A great deal of attention is being focused nationally on prescription drugs because of concerns about rising costs and lack of coverage in select populations. Spending on prescription drugs continues to be an important health care concern, particularly in light of rising pharmaceutical costs, the aging population, and the increased use of costly specialty drugs.
In recent history, increases in prescription drug costs have outpaced other categories of health care spending, rising rapidly throughout the latter half of the 1990s and early 2000s. While the rate of growth in spending has slowed somewhat, it is projected to exceed the growth rates for hospital care and other professional services through 2019.
Prescription Plan Administration
More employers are using third-party administrators known as Pharmacy Benefit Managers, or PBMs to administer their prescription benefit plans. PBMs are typically able to maintain discount contracts with a network of pharmacies, adjudicate claims in real-time, provide customer service support, pay pharmacies for covered prescriptions, employ a clinical staff to keep current with the changing pharmaceutical landscape and report plan results to responsible parties.

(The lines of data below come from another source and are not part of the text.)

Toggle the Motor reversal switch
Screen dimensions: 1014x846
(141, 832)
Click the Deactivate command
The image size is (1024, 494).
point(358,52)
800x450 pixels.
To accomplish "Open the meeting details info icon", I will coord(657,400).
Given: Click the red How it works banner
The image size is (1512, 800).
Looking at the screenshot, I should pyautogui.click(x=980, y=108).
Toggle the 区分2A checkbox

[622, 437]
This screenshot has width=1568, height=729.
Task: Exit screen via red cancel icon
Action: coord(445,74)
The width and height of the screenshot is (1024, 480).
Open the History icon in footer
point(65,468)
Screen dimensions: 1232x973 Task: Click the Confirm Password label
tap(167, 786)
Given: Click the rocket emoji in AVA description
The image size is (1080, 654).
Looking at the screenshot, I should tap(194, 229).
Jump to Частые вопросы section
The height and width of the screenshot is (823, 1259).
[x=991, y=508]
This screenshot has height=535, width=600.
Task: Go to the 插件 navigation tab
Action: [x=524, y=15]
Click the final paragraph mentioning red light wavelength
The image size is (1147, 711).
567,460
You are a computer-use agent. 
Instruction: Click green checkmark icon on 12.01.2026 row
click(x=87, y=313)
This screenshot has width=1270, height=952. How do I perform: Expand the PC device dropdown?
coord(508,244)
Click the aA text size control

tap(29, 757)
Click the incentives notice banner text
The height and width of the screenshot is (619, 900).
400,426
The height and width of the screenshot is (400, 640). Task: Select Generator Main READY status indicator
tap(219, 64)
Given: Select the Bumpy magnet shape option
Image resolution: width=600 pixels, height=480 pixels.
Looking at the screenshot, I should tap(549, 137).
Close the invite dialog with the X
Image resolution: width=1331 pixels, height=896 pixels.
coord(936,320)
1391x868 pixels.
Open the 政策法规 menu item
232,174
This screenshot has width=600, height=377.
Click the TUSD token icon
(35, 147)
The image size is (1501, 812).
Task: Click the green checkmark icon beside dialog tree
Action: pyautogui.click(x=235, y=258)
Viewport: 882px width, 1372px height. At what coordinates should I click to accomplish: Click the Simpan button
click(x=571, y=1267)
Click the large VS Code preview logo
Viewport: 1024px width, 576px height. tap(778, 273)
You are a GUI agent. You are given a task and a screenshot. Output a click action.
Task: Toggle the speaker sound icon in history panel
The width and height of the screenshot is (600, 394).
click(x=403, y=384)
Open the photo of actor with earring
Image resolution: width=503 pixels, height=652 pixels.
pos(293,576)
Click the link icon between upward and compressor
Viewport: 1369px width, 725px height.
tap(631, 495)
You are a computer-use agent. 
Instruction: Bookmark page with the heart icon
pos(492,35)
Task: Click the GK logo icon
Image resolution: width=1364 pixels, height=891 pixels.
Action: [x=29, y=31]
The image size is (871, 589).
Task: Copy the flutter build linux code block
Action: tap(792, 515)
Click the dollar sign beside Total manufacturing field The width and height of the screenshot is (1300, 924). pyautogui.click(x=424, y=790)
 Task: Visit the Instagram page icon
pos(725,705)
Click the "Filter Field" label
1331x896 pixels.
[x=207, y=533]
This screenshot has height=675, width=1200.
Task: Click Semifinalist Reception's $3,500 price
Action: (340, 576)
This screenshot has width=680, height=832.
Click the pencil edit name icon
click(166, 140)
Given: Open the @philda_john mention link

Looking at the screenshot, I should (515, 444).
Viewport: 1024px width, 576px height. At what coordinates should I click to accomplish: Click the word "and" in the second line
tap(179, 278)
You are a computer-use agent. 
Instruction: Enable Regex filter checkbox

Not unlike the cost of any good or service, the end cost of the prescription drug benefit is determined by a familiar equation: Price x Units = Cost. Although prescription benefit plan design plays an important role, plan administration is equally significant.
Whether your plan is self-funded/self-administered, self-funded, and other administered or fully insured, your prescription benefit is likely to be administered through a PBM. The remainder of this Plan Design is directed towards the fully-insured employer contemplating carve-out of their prescription plan.
Employers that switch from a fully-insured plan to a self-funded plan typically show large first-year savings. This is due, in part, to the factors outlined below as well as the realization of trends in the years that follow. In subsequent years, employers can continue to reduce or control costs by modifying their plan design and taking advantage of prescription costs management programs such as mail service or step therapy.
The benefits of self-funding include:
- Reduction of state premium taxes;
- Elimination of surcharges for reinsurance;
- Improved cash flow—the employer pays for actual claims as they occur, as opposed to claims that may or may not be incurred;
- Earning interest on health plan reserves;
- Plan design flexibility;
- Access to better quality data; and
- Relief from onerous state mandates.
Depending upon your plan’s specific circumstances, there may be a downside to carving out the prescription benefit. For example:
- The reduction in premium from the fully insured prescription drug benefit may result in your carrier returning an unsatisfactory renewal or lower than anticipated premium credit;
- Data that was once integrated for large case/disease management programs must now be fed back into the carrier system;
- If your self-funding experience is adverse, some carriers may decline to offer a fully-insured benefit for two years; and
- The employer accepts full financial risk (stop-loss coverage is available) for a benefit that can potentially fluctuate from month to month.
Stop-loss Coverage for Rx
Stop-loss (or reinsurance) is a feature of self-funded plans in which the employer assumes the risk of health care cost up to a certain limit on individual claims (specific) or up to a certain limit on all claims (aggregate). An employer pays an insurance company to assume risk above the specific and/or aggregate levels. Overall, stop-loss coverage can limit the employer’s risk while allowing them to retain control over claims and benefits. A few PBMs have formed strategic partnerships with stop-loss carriers to provide prescription drug reinsurance for those employers seeking additional protection.
Self-funding the prescription drug benefit can pay big dividends, but it is not for everyone. A careful analysis of carrier premium credit, stop-loss premiums, and expected claims must be completed before heading down this path. Although stop-loss coverage is available, the employer must recognize that they are not immune from risk. An aggregate stop-loss will provide a limit to the maximum risk for any one employer. However, the combination of stop-loss premiums, claims, and the risk-corridor created by attachment points (typically around 125 percent) create potential loss situations.
Consultants with in-depth knowledge of the PBM industry would be most helpful to assist in the decision-making process and to provide ongoing support once your new self-funded prescription plan is up and running.